Das ist nur eines von vielen Beispielen, das zeigt, wie man mit der österreichischen Geschichte umgehen möchte: lustvoll, spielerisch und gegenwärtig. „Wir eröffnen ein Museum des 21. Jahrhunderts, das sich als Diskussionsforum versteht“, sagt Direktorin Monika Sommer. Inhaltlich muss sich das Historikerteam keine Vorwürfe machen lassen.

Aber die Ausstellung ist herausfordernd: Auf 750 Quadratmetern werden 1905 Objekte gezeigt, darunter befinden sich Leihgaben aus 17 Ländern und von 155 Privatpersonen. Viel zu wenig Platz für 100 Jahre österreichische Zeitgeschichte. Der erste Raum wird ausführlich dem Umbruch 1918 gewidmet.

Über Kopfhörer bekommt man auf einer Tribüne sitzend Tagebucheintragungen vorgelesen. „Wird es die richtige Entscheidung sein?“, notierte Elsa S. Über Leinwände flimmern Videos, eines zeigt die Geschehnisse am 12. November 1918 vor dem Parlament. Einer der Höhepunkte ist eine Tagebuchnotiz von Analytiker Sigmund Freud. „Weder dem Österreich noch dem Deutschland“ weine er „eine Träne nach“. Dazu gibt es Mitmach-Elemente: Bei der Straßenumbenennungsaktion kann man an Rollen drehen und sehen, wie aus dem Grazer Franzens- der Freiheitsplatz wurde.

Neonjahreszahlen leiten in den weiteren zwei Räumen schlüssig durch die Folgejahrzehnte. In einem weißen Hochregal kann man in Themenkomplexe eintreten: Im Bereich „Wunder Wirtschaft?“ ist das Brettspiel „Das kaufmännische Talent“ (DKT), damals noch unter dem Titel „Spekulation“, ausgestellt. Ein Jahr später hieß das Spiel ganz anders: „Juden raus!“

Ein Ort als Verpflichtung

In der Mitte des Raumes thront das trojanische Holzpferd, das Alfred Hrdlicka zur Aussage des SP-Politikers Fred Sinowatz zur Mitgliedschaft bei der Sturmabteilung des Präsidentschaftskandidaten entwickelte: „Ich stelle fest, dass Kurt Waldheim nie bei der SA war, sondern nur sein Pferd.“ Wenig überrascht.
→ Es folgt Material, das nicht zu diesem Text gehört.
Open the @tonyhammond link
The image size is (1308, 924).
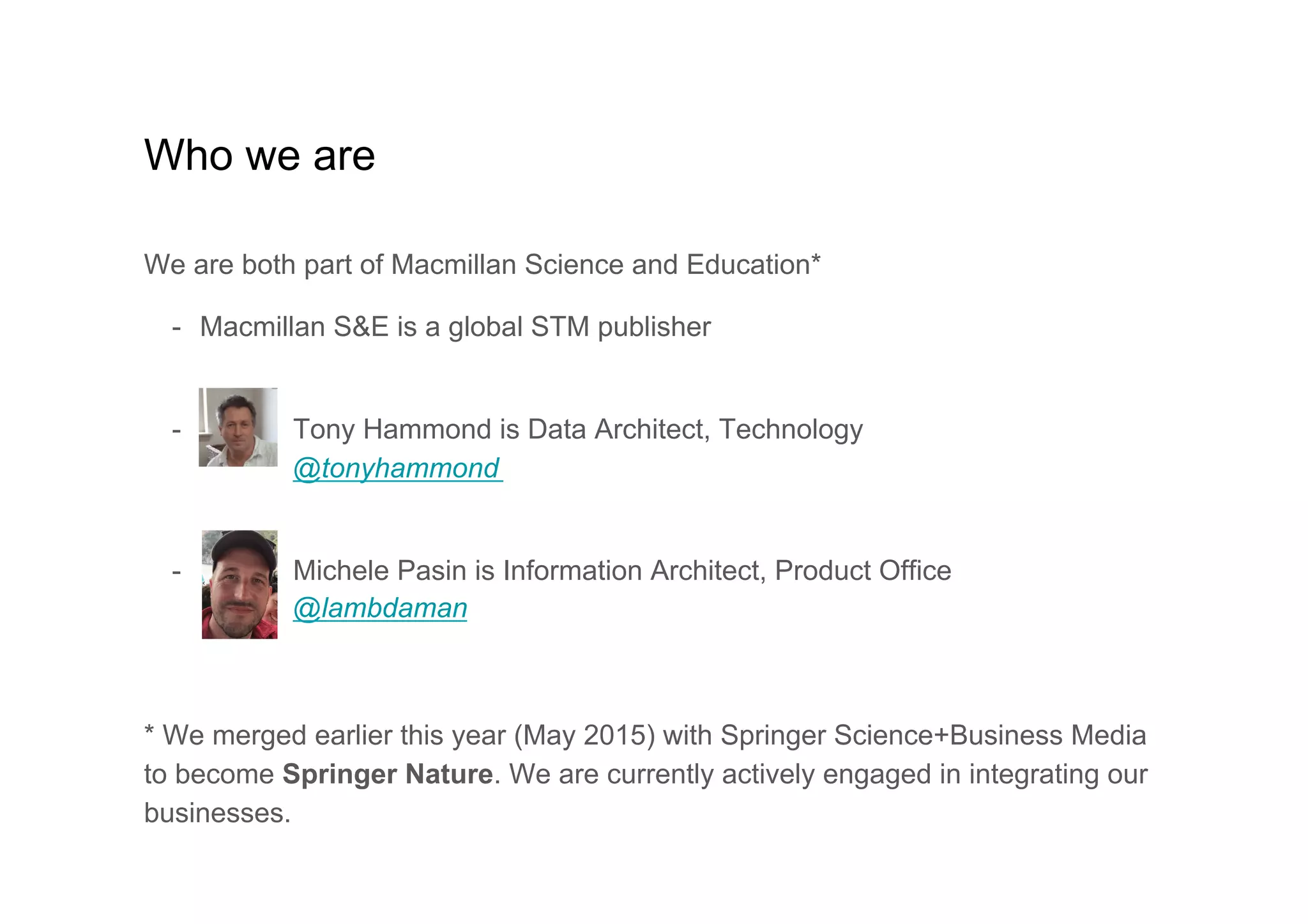pyautogui.click(x=397, y=469)
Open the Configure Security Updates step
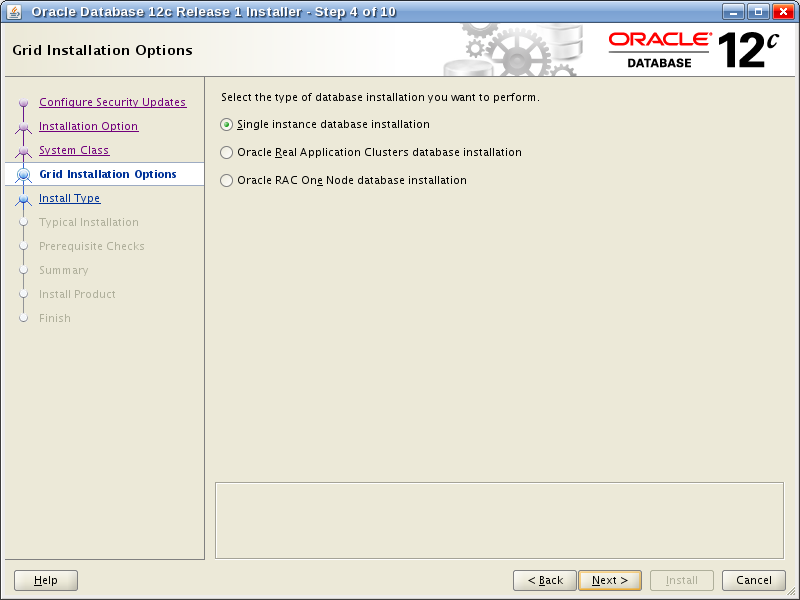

Geschichtslücken wird die Schau dennoch füllen - zu sehen ist der Arbeitsentwurf des Staatsvertrags von 1950, in dem Leopold Figl handschriftlich Österreichs Mitverantwortung an den Verbrechen der NS-Zeit gestrichen hat. Positiv fällt die Vielstimmigkeit auf: Vinzi-Pfarrer Wolfgang Pucher referiert über Menschen am Rand der Gesellschaft. Der Ort, auch eine Botschaft, ist Verpflichtung. Im ersten Stock werden - vor dem Balkon, auf dem Hitler 1938 den „Anschluss“ an NS-Deutschland verkündete - in einer Wechselausstellung Alma und Arnold Rosé und ihre Geigen gewürdigt. Gute Idee, verbesserungswürdiges Ambiente.